What the task requires. Within the material below, filter for lines that hold the word "computer".

Task data.
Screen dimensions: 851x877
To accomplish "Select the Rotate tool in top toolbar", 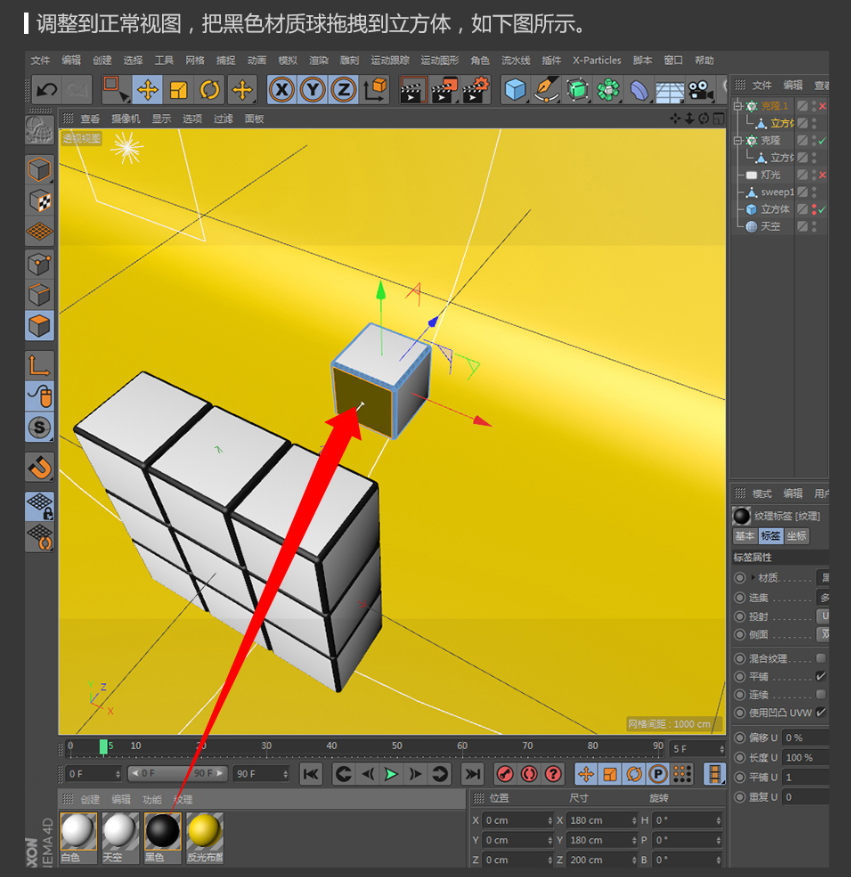I will pyautogui.click(x=210, y=90).
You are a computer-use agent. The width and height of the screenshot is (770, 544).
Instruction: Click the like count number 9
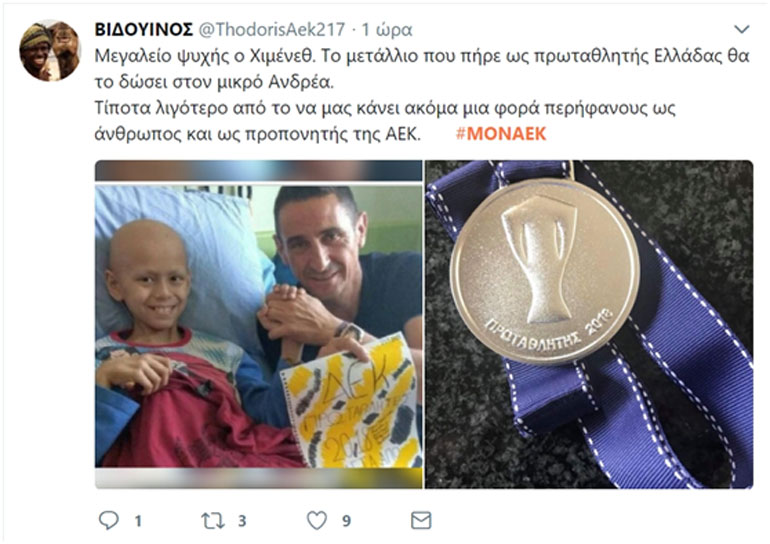(x=347, y=521)
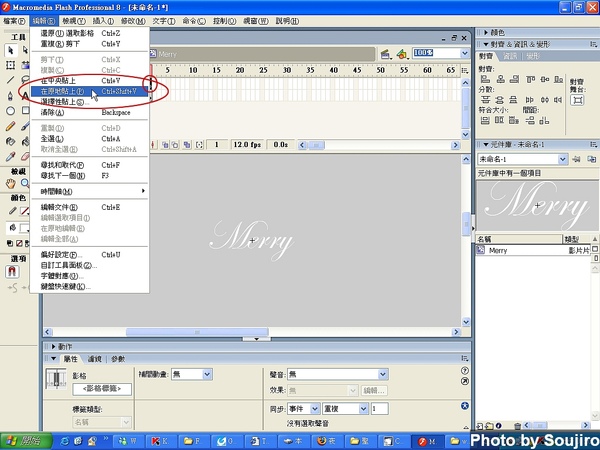This screenshot has height=450, width=600.
Task: Select the Oval tool
Action: tap(10, 111)
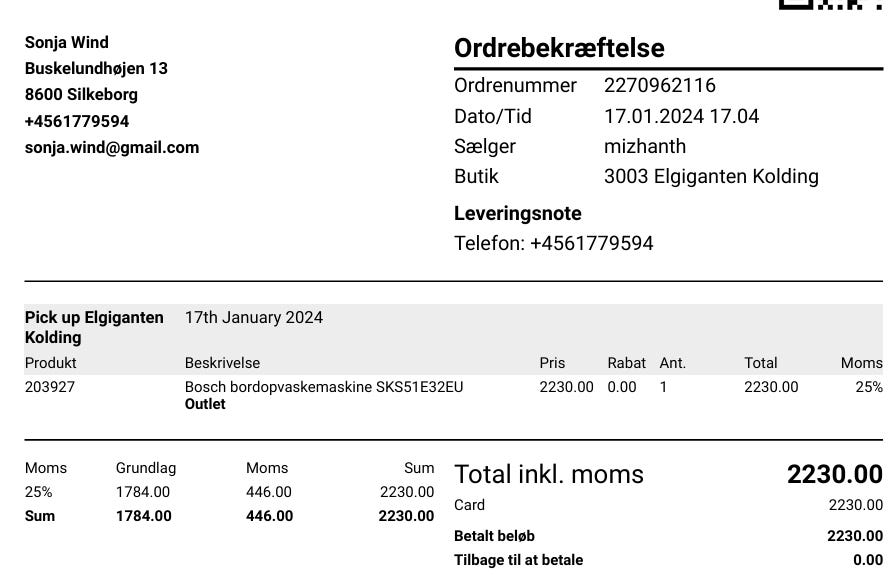Click pickup date 17th January 2024

pyautogui.click(x=254, y=317)
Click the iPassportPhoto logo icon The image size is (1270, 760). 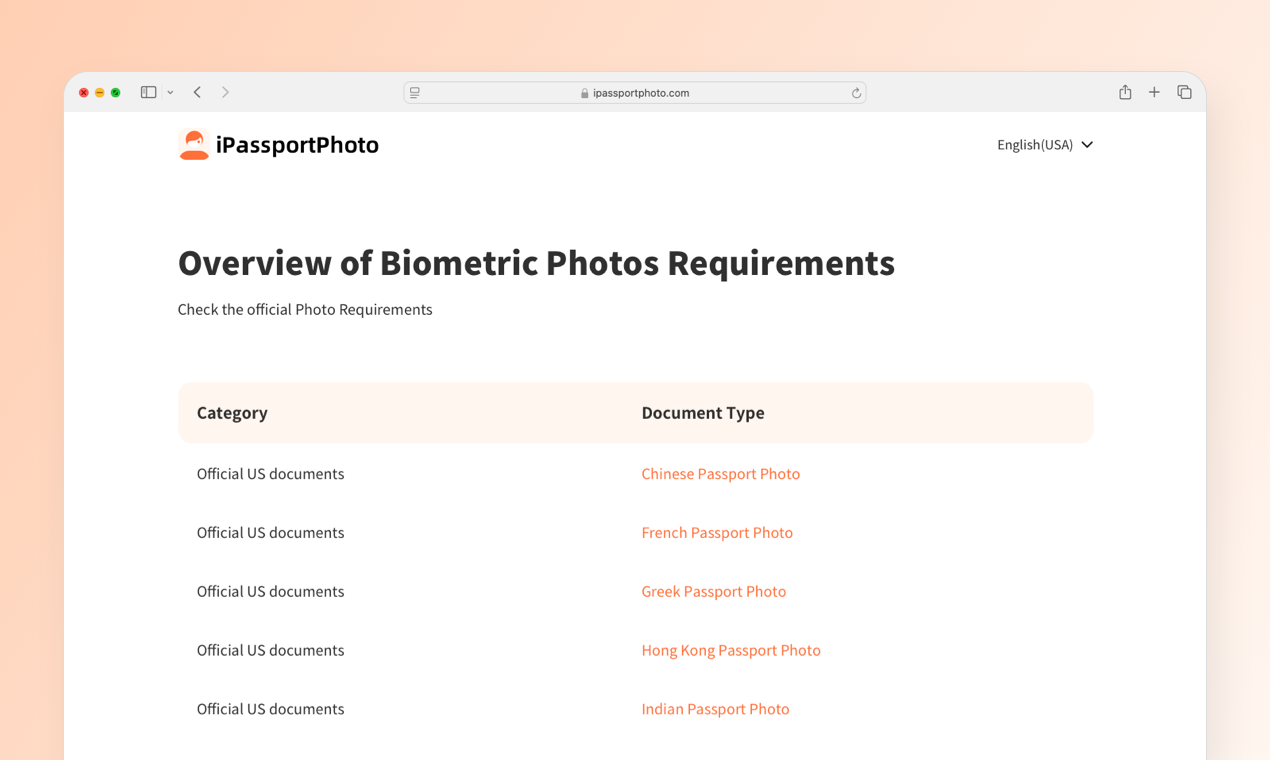click(194, 145)
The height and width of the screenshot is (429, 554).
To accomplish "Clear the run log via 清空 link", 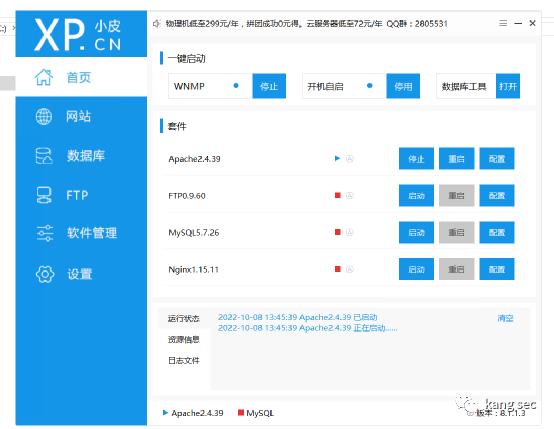I will pos(505,318).
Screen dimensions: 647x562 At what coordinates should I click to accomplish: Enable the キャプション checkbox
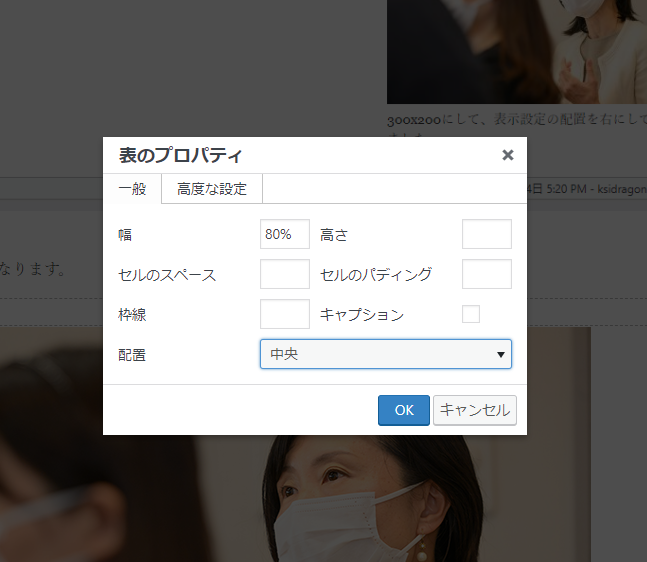[471, 314]
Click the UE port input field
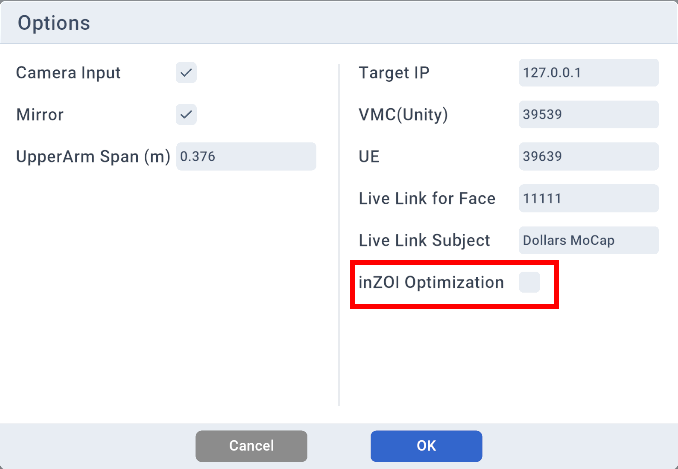678x469 pixels. 588,157
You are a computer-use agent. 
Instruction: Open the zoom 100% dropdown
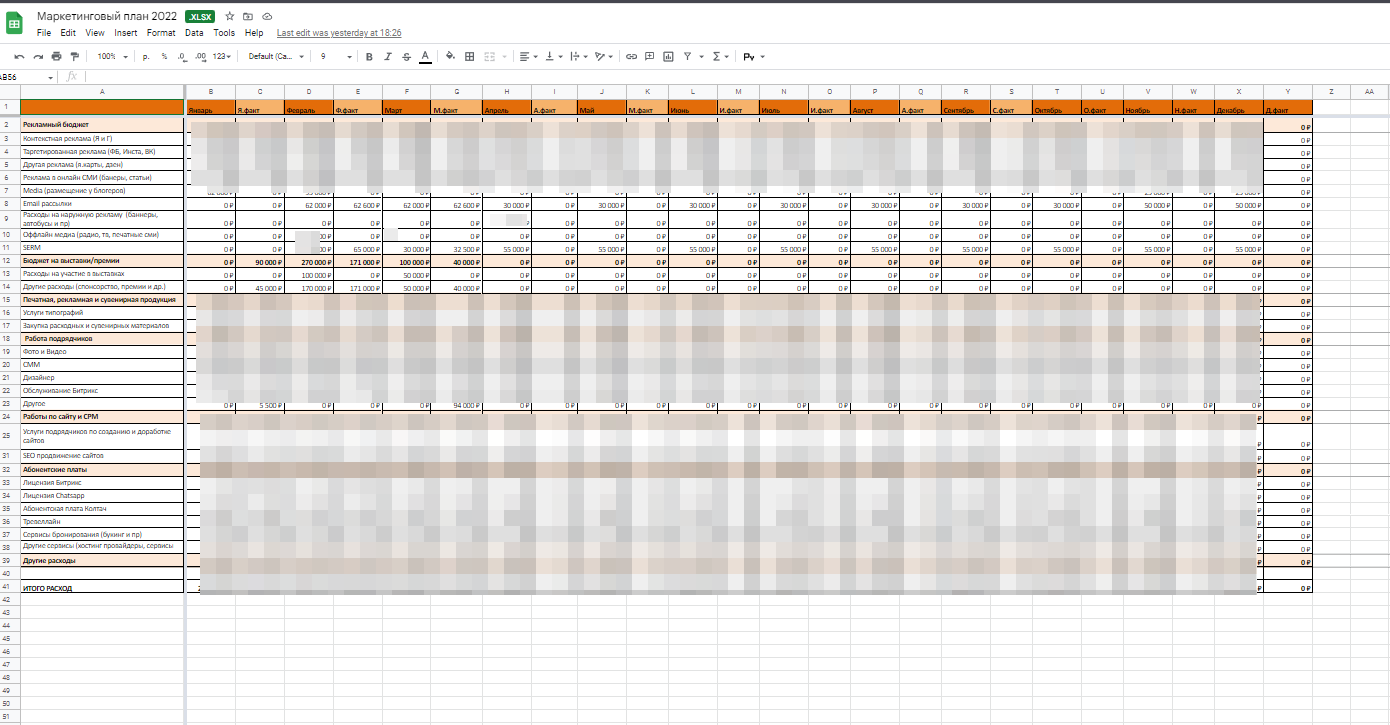(110, 57)
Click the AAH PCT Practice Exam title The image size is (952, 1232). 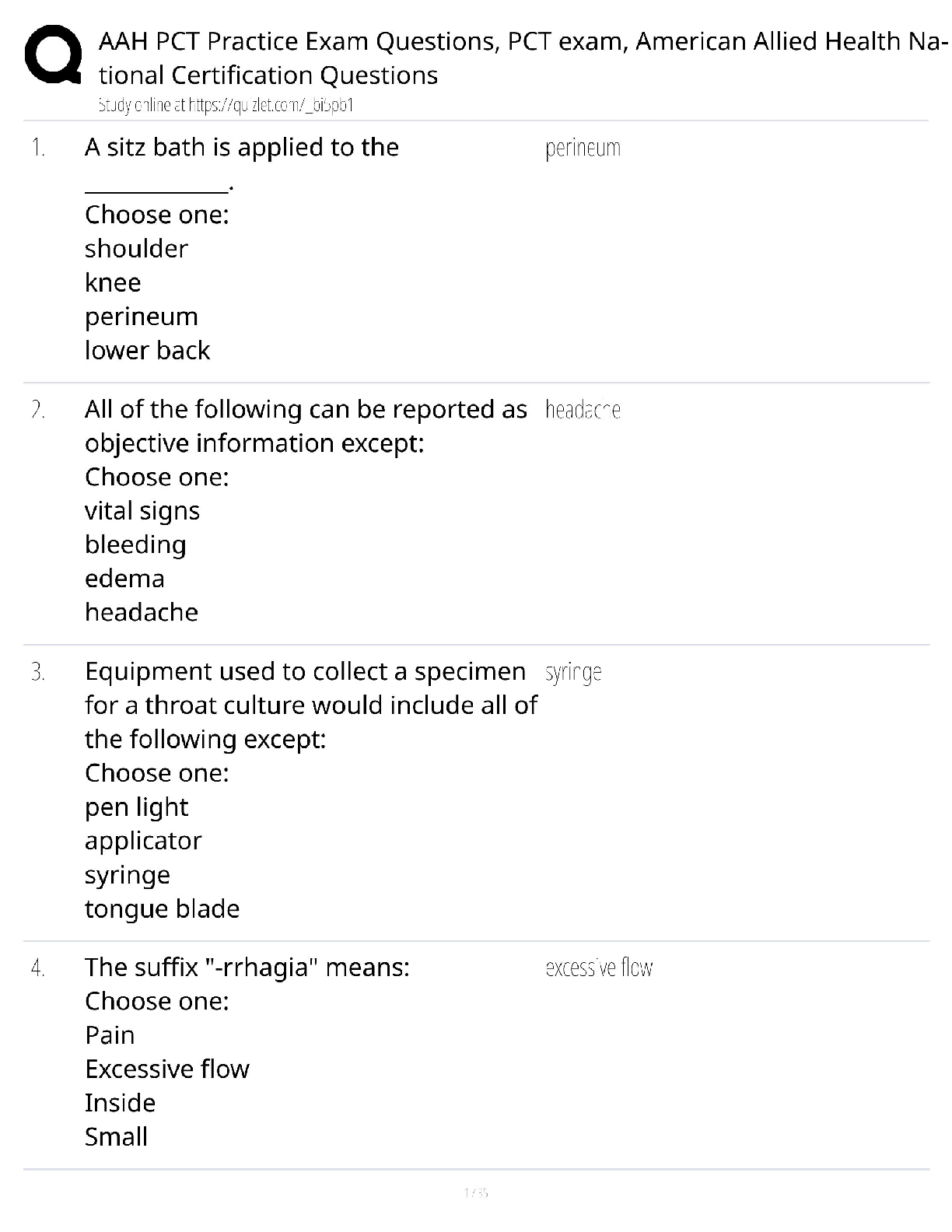point(523,58)
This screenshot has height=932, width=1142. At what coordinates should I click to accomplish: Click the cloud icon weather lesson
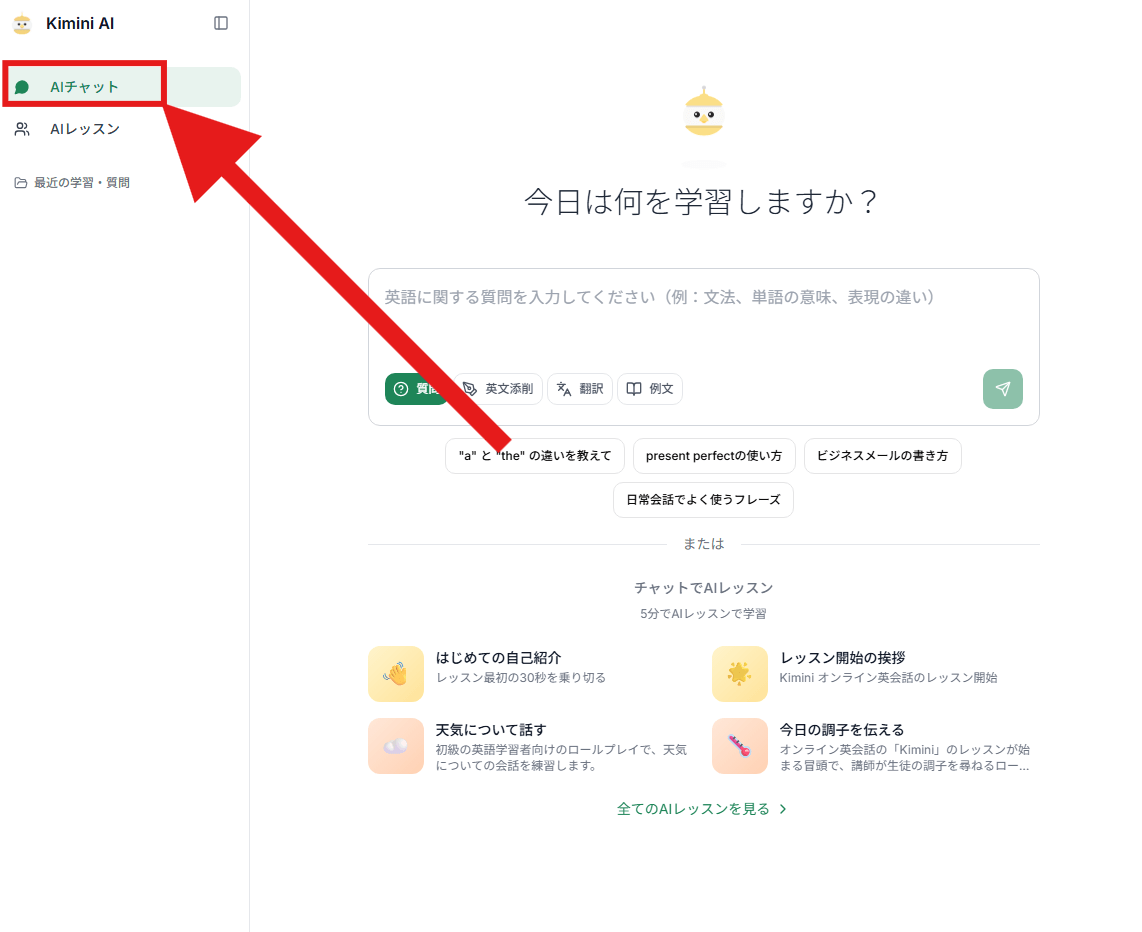[396, 746]
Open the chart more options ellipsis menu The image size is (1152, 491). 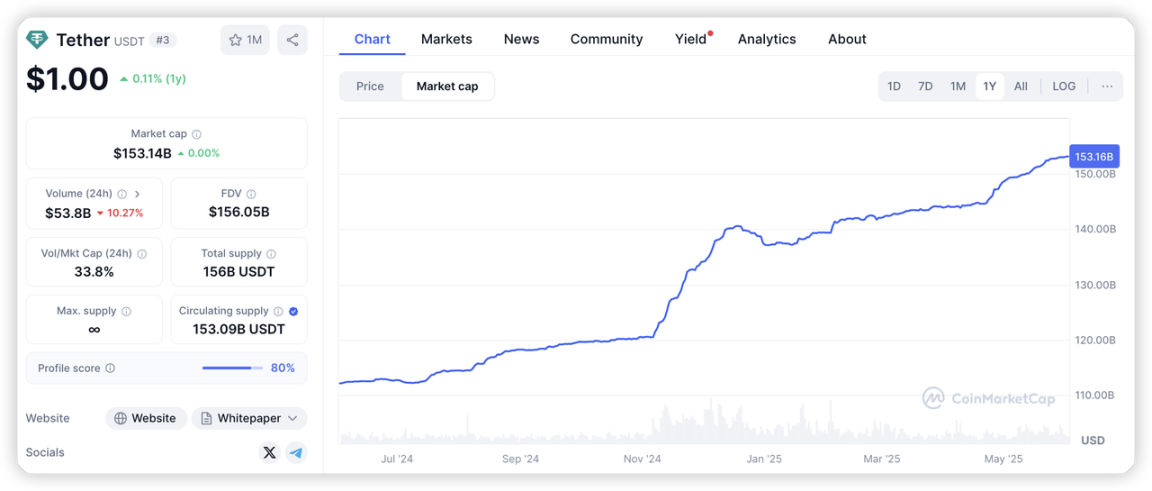pyautogui.click(x=1107, y=86)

Your response.
You are a computer-use agent. The width and height of the screenshot is (770, 544).
You are a computer-use agent. 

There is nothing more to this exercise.